Mais que s'était il donc passé ce jour là, il ne se rappelait que de sa chute dans le bus, le conducteur avait freiné brutalement et il était tombé en arrière, puis avait chuté dans la partie de la montée, se retrouvant coincé en deux , son dos avait alors ressenti une fulgurante douleur, puis plus rien, il s'était réveillé sur ce lit d'hôpital.

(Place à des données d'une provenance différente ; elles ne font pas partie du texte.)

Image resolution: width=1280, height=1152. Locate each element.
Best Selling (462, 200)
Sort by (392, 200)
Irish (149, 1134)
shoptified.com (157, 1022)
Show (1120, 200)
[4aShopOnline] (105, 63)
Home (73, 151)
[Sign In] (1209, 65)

Le soleil glissait ses rayons à présent entre les lames de plastiques de la persienne, le réchauffait en faisant courir ses states sur sa couverture, lumières mouvantes comme d'habitude, ondulantes elles aussi, des petits lapins ? Non des souris maintenant, il voyait les animaux gambader sur son lit, il sentait leurs pattes, c'était sympa qu'ils viennent lui rendre visite. Une brume en face de lui avait pris forme, brume de fumée ? Non ça ne sentait pas le tabac, et puis c'était interdit dans un hôpital. Une brume claire, presque lumineuse était là, persistante, qui louvoyait entre le lit et le mur d'en face, il n'arrivait pas à définir ses contours, mais elle était là, semblait attendre, semblait, oui le regarder, bizarre, une brume me regarde, puis il entendit une voix, la même que la dernière fois « Bertrand, bonjour, comment te sens tu aujourd hui ? » « Bien, çà va, mais qui es tu , ta voix me semble, oui, mais qui ? » Puis il sombra dans un profond sommeil.

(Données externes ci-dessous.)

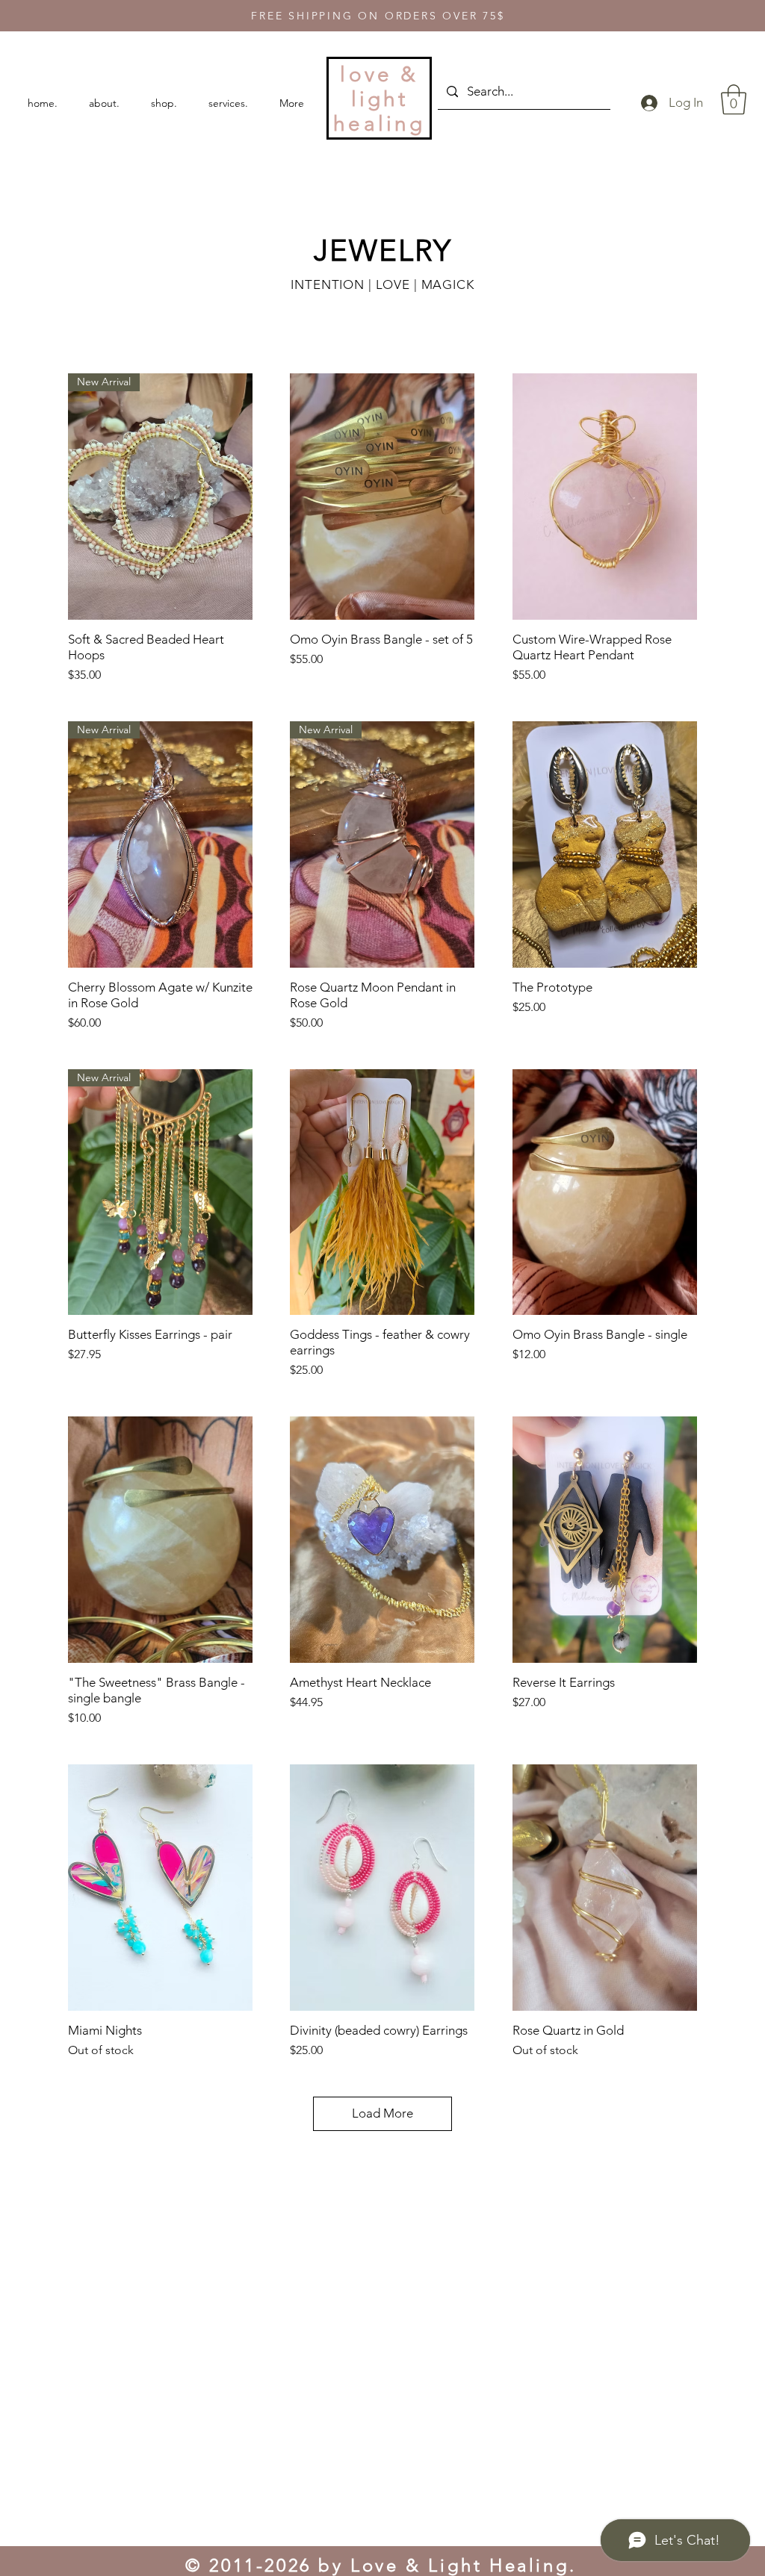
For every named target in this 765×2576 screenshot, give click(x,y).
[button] (733, 99)
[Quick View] (382, 496)
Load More (382, 2113)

La chaleur qui l'entourait était lourde, il ne sentait plus son corps, tant mieux, mais depuis combien de temps suis je ici, se dit il, bof, peu importe, je suis bien, mais fatigué, il lui fallait manger, l'infirmière avait ramené son plateau repas, ses pilules sur le coté, c'était fade, sans sel, petites portions, il ne mangea qu'un yaourt nature, pas faim.

Sitôt l'infirmière partie, la nuée presque familière était revenue, cette fois ci sur le coté du lit, s'approchant, le toucha même, caressante presque, quelle paix, ah du bonheur à mes cotés, c'est sympathique. Une autre nuée à gauche commença à se mouvoir, plus petite, quoique ! Non plus légère, plus diffuse, il ne savait plus quoi penser, mais il était mieux quand ces ombres lumineuses étaient là.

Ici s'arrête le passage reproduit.